We predicted that if our two shrimp species were vital for the fish in our study, there would be a statistical association between the changes in abundance of prey and predator.
Our PLSR analysis wasn’t conclusive because we found associations between shrimp and fish CPUEs in only 22% of cases. These associations could have just been because of statistical error.
However, our co-integration analysis showed significant associations in 52% of cases. It also revealed clear patterns between the seasons and different locations.

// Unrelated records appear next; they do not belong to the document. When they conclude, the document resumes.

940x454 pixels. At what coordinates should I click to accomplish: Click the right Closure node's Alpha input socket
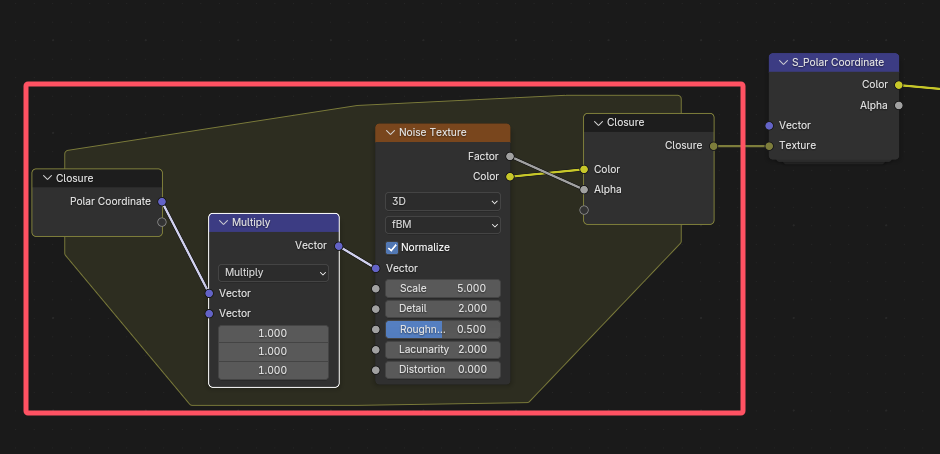click(584, 190)
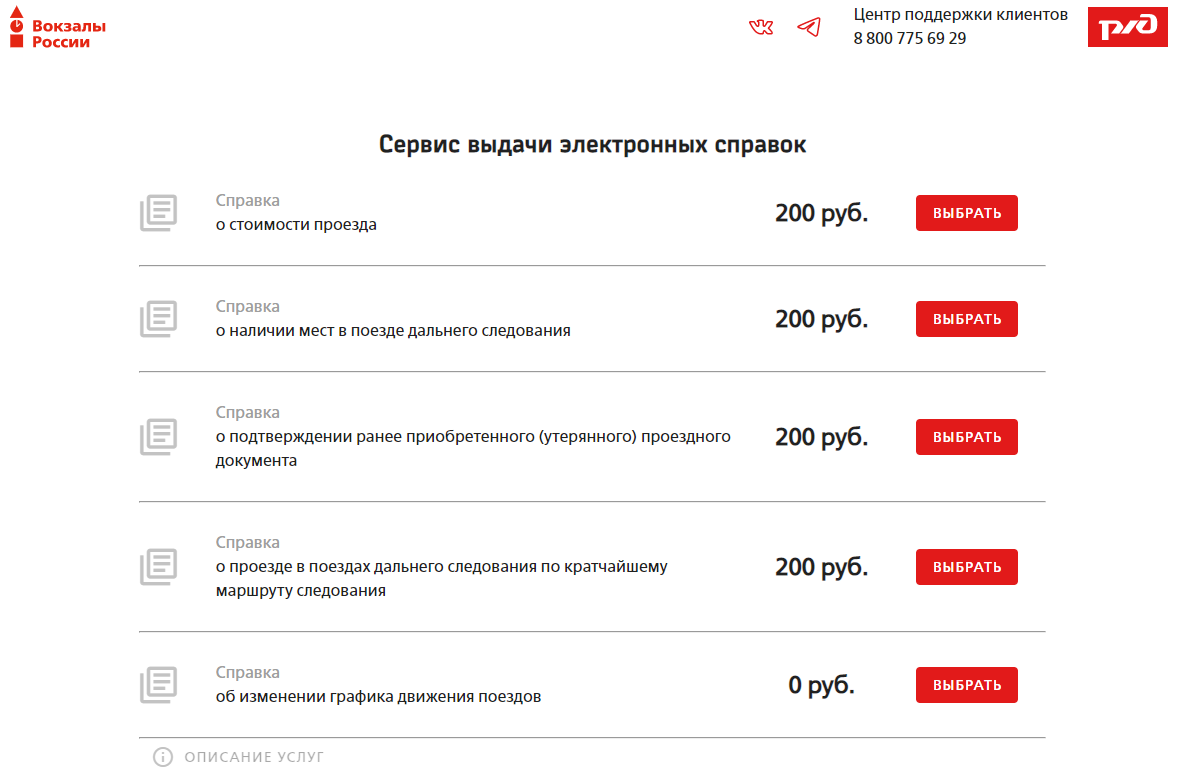This screenshot has width=1193, height=776.
Task: Click document icon for утерянного проездного документа
Action: (158, 437)
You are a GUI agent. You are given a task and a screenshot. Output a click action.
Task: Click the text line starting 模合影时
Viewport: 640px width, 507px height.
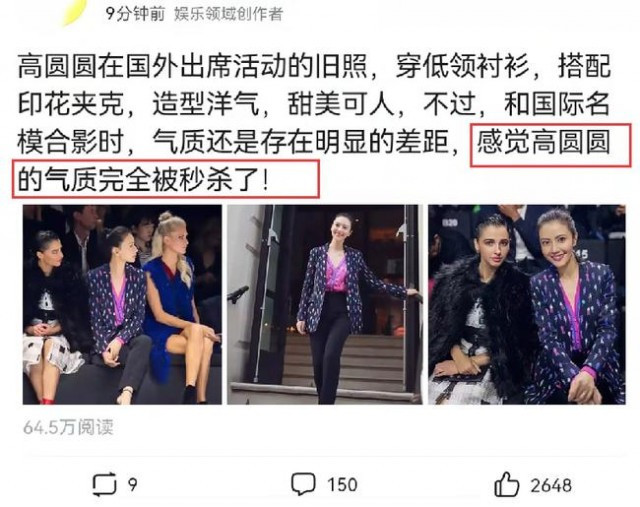click(x=314, y=142)
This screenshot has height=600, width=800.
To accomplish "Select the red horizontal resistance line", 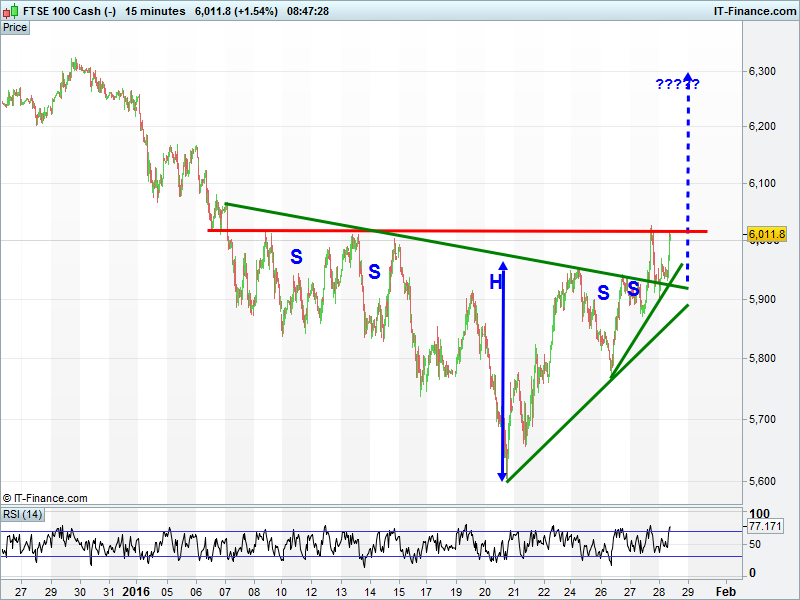I will point(450,231).
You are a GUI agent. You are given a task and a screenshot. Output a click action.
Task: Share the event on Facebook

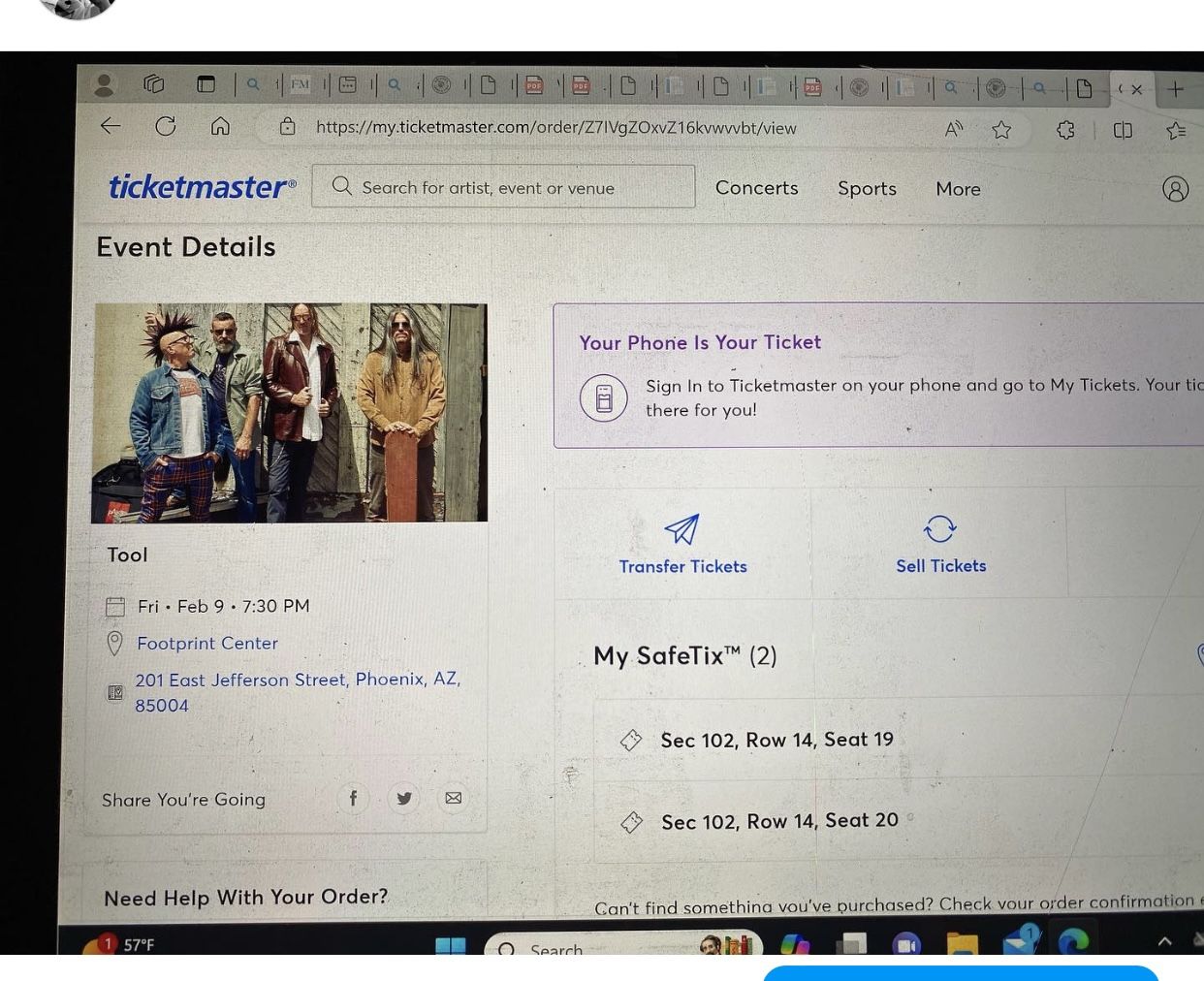point(353,798)
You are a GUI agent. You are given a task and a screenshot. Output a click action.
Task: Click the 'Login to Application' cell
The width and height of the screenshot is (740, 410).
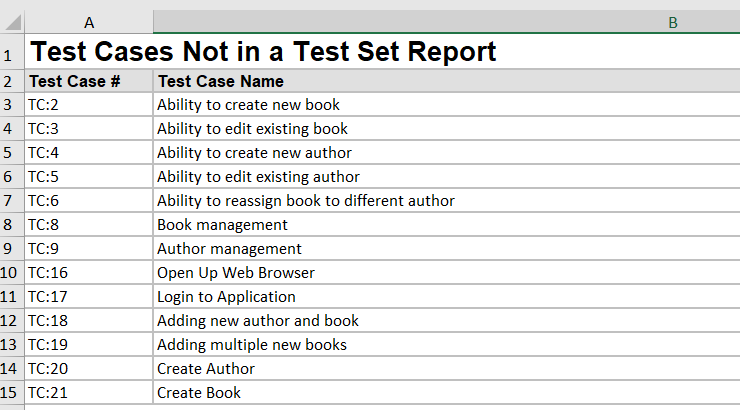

Different shrimp species are important at different times of the year and in different parts of the Gulf of Mexico. Observed patterns in their abundance over the latitude (the distance from the equator) might be because of changes in temperature or salinity – both of which have an effect on shrimp populations. We would need to do further studies to better understand these effects.
Fishing for all of the species in this study has had a big impact on their populations, and affected their roles as prey or predators. There have been lots of improvements in fishery management practices to stop overfishing. It is possible that these actions could be covering up, or adding to, the statistical associations that we saw.
The importance of any fishery stock is normally worked out by its market value when caught. Our research shows that the ecological importance of shrimp has been underestimated. The shrimp are not just valuable as a fishing stock, but they are also important as a forage species for three of the most valuable fishes in the Gulf of Mexico.
Using statistical analyses we found that there was a significant relationship between shrimp abundance and the presence of these three fish species in the Gulf of Mexico.
We also found that naturally-occurring changes in shrimp abundance from year to year complicate this relationship and additional studies are needed. However, it’s clear that shrimp fisheries need to be regulated in order to keep them sustainable. If not, it could have a negative effect on these three valuable fish species.
Glossary of Key Terms
Commercial fisheries − The people and companies who catch fish to sell them.
Habitat − The place, or type of place, where an animal lives and hangs out.
Predator − An animal that’s above another in the food web. In our study, the predators were the southern flounder, spotted
seatrout and red drum.
Prey − An animal that’s below another in the food web. In our study, the prey were the white and brown shrimp.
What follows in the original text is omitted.